- Classification: Division I
- Season: 2007–08
- Teams: 8
- Site: Union Multipurpose Activity Center Tulsa, Oklahoma
- Champions: Oral Roberts (3rd title)
- Winning coach: Scott Sutton (3rd title)
- MVP: Moses Ehambe (Oral Roberts)
- Top scorer: George Hill (IUPUI) (72 points)

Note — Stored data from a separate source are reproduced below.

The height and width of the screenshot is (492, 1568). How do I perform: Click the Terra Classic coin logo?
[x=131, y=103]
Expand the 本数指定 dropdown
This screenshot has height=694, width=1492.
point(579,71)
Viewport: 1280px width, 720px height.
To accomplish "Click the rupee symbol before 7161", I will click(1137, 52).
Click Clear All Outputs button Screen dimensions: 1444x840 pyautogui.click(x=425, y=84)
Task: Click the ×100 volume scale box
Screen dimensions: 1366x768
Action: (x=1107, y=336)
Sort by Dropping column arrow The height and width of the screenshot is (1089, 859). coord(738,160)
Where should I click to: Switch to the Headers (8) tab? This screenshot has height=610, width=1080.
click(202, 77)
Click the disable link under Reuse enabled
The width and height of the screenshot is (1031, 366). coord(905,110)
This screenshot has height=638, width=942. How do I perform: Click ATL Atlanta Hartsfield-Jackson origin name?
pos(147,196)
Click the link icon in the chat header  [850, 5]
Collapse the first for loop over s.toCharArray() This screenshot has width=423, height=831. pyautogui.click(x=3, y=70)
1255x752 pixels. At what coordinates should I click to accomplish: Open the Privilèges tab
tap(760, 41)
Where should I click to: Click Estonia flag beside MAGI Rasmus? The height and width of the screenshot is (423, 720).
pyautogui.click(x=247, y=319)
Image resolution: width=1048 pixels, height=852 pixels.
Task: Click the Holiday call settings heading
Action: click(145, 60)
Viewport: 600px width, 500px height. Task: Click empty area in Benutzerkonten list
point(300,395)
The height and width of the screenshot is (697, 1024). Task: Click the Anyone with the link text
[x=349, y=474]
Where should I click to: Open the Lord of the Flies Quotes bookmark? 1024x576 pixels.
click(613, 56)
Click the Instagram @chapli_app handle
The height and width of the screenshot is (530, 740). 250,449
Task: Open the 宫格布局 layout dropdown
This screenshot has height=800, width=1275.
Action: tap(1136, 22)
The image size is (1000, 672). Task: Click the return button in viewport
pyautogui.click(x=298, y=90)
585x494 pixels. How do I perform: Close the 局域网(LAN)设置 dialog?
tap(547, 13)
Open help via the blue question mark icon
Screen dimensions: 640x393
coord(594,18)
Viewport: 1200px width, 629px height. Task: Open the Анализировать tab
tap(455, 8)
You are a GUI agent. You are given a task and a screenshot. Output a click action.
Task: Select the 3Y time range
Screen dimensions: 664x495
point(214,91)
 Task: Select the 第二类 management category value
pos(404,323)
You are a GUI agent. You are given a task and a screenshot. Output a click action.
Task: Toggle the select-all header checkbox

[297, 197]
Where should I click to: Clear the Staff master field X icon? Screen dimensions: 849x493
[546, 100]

= 2008 Summit League men's basketball tournament =

The 2008 Summit League men's basketball tournament was won by Oral Roberts. It took place March 8–11, 2008 at the John Q. Hammons Arena in Tulsa, Oklahoma.

==All-tournament team==
- Jaraun Burrows, IPFW
- Moses Ehambe, Oral Roberts (Most Valuable Player)
- George Hill, IUPUI
- Robert Jarvis, Oral Roberts
- Derick Nelson, Oakland

==Format==
The top eight eligible men's basketball teams in the Summit League receive a berth in the conference tournament. After the 18 game conference season, teams are seeded by conference record with the following tie-breakers:
- Head-to-head competition
- Winning percentage vs. ranked conference teams (starting with #1 and moving down until the tie is broken)
- Ratings Percentage Index
- Coin flip

===2008 seeds===

| Seed | Team | Conference |  |  |  | Overall |  |  |
| W | L | Pct. | GB | W | L | Pct. |
| 1 | x-Oral Roberts | 16 | 2 | .889 | – | 24 | 8 | .750 |
| 2 | IUPUI | 15 | 3 | .833 | 1 | 26 | 7 | .788 |
| 3 | Oakland | 11 | 7 | .611 | 5 | 17 | 14 | .548 |
| – | North Dakota State | 10 | 8 | .556 | 6 | 16 | 13 | .552 |
| 4 | Southern Utah | 9 | 9 | .500 | 7 | 11 | 19 | .367 |
| 5 | IPFW | 9 | 9 | .500 | 7 | 14 | 17 | .452 |
| 6 | Western Illinois | 7 | 11 | .389 | 9 | 12 | 18 | .400 |
| 7 | UMKC | 6 | 12 | .333 | 10 | 11 | 21 | .343 |
| 8 | Centenary | 4 | 14 | .222 | 12 | 10 | 21 | .323 |
| – | South Dakota State | 3 | 15 | .167 | 13 | 8 | 21 | .276 |

x-Clinched regular season championship

NOTE: North Dakota State and South Dakota State are ineligible for the 2008 Tournament.

===4th Place Tiebreaker===
IPFW and Southern Utah split their two games and had identical records against each conference team. Southern Utah received the 4th seed, because their RPI of 231 was better than IPFW's RPI of 235.